A Jury Has Awarded Nearly $290 Million To A Man Who Says A Popular Weed Killer Caused His Cancer

Dewayne Johnson was diagnosed with non-Hodgkin lymphoma in 2014 after routinely applying Roundup to school properties in the San Francisco Bay Area.

A San Francisco jury has awarded nearly $290 million in damages to a terminally ill man who alleged a widely used weed killer caused his cancer.

In a verdict announced Friday, the jurors ruled in favor of Dewayne Johnson, a former groundskeeper for a San Francisco Bay Area school district, saying that agrochemical giant Monsanto caused him harm by failing to adequately warn about the potential dangers of using its popular weed killer Roundup.

They also concluded that the exposure to the products was a significant factor in causing harm to Johnson.

Jurors awarded Johnson about $39 million in compensatory damages and $250 million in punitive damages. Monsanto plans to appeal the decision.

“I just want to thank the men and women and everybody on the jury ... for the hard work that they’ve done and for the days that they’ve spent in that courtroom,” Johnson said during a press conference Friday evening. “I’m glad to be here to help, but the cause is way bigger than me, so hopefully this thing will start to get the attention that it needs.”

The lawsuit alleged that exposure to the herbicide in the company’s products caused Johnson’s cancer and that the company knew and did nothing to warn users of the product.

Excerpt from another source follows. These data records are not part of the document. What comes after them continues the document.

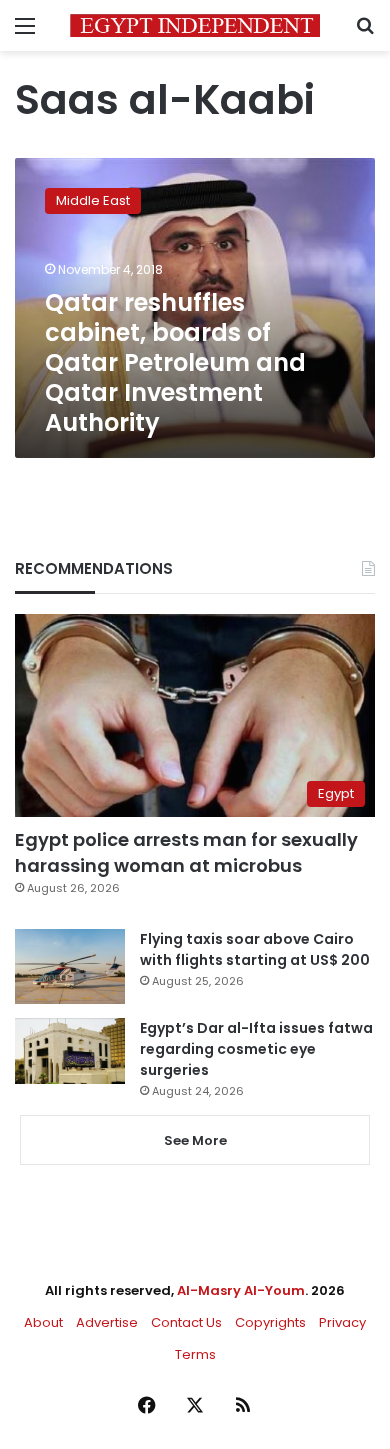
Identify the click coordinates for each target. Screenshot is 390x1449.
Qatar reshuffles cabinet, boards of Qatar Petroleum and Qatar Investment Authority (175, 362)
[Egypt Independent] (195, 25)
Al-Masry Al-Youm (241, 1290)
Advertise (107, 1322)
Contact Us (186, 1322)
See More (195, 1140)
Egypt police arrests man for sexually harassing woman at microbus (186, 852)
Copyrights (270, 1322)
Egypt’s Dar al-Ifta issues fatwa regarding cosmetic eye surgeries (256, 1049)
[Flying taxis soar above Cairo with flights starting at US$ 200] (70, 966)
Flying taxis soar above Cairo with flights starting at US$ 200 (255, 949)
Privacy (342, 1322)
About (43, 1322)
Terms (195, 1354)
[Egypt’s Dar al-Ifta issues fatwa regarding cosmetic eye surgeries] (70, 1051)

It’s one of thousands of cases that have been filed against the St. Louis-based chemical giant nationwide.

“Despite the Environmental Protection Agency’s failure to require labeling, we are proud that an independent jury followed the evidence and used its voice to send a message to Monsanto that its years of deception regarding Roundup is over and that they should put consumer safety first over profits,” Brent Wisner, one of Johnson’s attorneys, said in a statement.

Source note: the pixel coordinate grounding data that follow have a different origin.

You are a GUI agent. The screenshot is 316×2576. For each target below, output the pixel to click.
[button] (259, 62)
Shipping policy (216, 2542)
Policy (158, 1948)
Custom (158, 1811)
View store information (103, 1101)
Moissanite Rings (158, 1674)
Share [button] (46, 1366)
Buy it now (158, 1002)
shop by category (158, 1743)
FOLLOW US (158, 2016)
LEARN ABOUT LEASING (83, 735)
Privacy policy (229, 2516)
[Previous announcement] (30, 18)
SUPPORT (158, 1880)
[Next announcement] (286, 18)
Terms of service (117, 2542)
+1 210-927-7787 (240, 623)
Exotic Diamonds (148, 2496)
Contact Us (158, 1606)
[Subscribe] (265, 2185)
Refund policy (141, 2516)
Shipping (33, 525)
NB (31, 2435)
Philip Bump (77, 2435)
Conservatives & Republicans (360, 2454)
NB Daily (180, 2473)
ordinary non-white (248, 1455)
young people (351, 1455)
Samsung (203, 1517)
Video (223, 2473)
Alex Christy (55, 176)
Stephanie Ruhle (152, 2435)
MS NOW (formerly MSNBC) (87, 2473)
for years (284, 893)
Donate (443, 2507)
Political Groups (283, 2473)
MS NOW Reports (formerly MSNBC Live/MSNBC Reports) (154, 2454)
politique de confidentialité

Johnson, 46, worked as a groundskeeper for the Benicia Unified School District and was responsible for applying Monsanto’s glyphosate-based products Roundup and Ranger Pro on school properties between 2012 and 2015.

In 2014, Johnson began to get lesions on his skin and contacted Monsanto, asking if his skin irritation could have been caused by the products. The company discussed his complaints, according to emails presented during the trial, but no one ever got back to him, so he kept using the product.

In August 2014, he was diagnosed with non-Hodgkin lymphoma and now has months to live.

“I never would’ve sprayed that product on school grounds or around people if I knew it would cause them harm,” Johnson said during his testimony. “It’s unethical. It’s wrong. People don’t deserve that.”

Monsanto has continued to argue that the herbicide, which it has sold since the 1970s, is safe.

In 2015, the World Health Organization’s International Agency for Research on Cancer classified glyphosate as probably carcinogenic to humans, but a draft report by the US Environmental Protection Agency (EPA) last year concluded the herbicide is not likely to be carcinogenic to humans.

“Today’s decision does not change the fact that more than 800 scientific studies and reviews — and conclusions by the U.S. Environmental Protection Agency, the U.S. National Institutes of Health and regulatory authorities around the world — support the fact that glyphosate does not cause cancer, and did not cause Mr. Johnson’s cancer,” Monsanto Vice President Scott Partridge said in a statement.

He added that the company will “continue to vigorously defend” the herbicide, calling it a “vital, effective, and safe tool for farmers and others.”

But jurors found that Monsanto knew or should have known that the chemical was dangerous and acted with malice or oppression by failing to adequately warn consumers of the potential risks.

Friday’s verdict came after a federal court ordered the government to ban another agrochemical linked to health problems.

On Thursday, the 9th Circuit Court of Appeals issued a ruling requiring the EPA to ban chlorpyrifos, a widely used pesticide sprayed on an array of crops, including fruit, nuts, and vegetables.

Environmental advocates say the chemical has been shown to have adverse health effects on humans, particularly children and pregnant women, including lower IQs, lower birth weights, and attention deficit hyperactivity disorder.